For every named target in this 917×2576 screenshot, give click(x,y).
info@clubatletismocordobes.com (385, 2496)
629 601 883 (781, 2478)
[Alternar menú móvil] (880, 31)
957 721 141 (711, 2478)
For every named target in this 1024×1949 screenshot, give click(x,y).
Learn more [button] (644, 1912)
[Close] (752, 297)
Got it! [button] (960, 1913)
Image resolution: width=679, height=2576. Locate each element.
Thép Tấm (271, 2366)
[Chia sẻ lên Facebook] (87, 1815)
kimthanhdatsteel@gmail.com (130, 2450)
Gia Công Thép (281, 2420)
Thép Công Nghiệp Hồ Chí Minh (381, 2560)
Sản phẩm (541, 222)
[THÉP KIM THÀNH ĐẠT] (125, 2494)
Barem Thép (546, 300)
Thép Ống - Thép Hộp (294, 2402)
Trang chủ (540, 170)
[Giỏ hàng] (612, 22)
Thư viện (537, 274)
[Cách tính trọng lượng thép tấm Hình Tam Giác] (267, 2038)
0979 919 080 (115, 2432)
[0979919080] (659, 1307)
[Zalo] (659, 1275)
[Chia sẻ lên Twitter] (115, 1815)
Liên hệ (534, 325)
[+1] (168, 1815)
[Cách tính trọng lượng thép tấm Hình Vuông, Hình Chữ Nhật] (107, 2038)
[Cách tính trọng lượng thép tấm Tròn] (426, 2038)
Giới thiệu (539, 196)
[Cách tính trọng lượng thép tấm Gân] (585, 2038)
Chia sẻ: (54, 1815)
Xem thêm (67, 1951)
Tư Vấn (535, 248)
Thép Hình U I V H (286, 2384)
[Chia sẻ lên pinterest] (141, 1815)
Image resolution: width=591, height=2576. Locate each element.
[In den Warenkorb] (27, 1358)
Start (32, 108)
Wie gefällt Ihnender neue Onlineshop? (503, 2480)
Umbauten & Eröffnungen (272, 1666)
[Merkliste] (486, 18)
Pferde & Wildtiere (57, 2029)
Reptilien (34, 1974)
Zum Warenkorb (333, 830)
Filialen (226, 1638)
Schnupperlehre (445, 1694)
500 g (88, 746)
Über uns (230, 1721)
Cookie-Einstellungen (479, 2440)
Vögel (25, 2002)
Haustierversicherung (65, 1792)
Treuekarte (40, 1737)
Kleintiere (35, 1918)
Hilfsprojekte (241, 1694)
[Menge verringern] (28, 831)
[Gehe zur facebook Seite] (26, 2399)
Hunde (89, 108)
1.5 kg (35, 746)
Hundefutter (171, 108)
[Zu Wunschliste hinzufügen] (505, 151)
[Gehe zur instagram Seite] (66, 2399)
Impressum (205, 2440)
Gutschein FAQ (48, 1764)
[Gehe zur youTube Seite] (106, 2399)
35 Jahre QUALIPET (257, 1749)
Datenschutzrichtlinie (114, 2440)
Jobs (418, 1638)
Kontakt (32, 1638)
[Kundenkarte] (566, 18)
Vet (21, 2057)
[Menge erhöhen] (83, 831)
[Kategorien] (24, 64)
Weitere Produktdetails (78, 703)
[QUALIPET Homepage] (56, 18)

-------

Using the listing, filter for "named" and return the matching lines.

● Task result:
For every named target in this 917×2576 screenshot, give click(x,y).
For every named target in this 1024×1949 screenshot, give click(x,y).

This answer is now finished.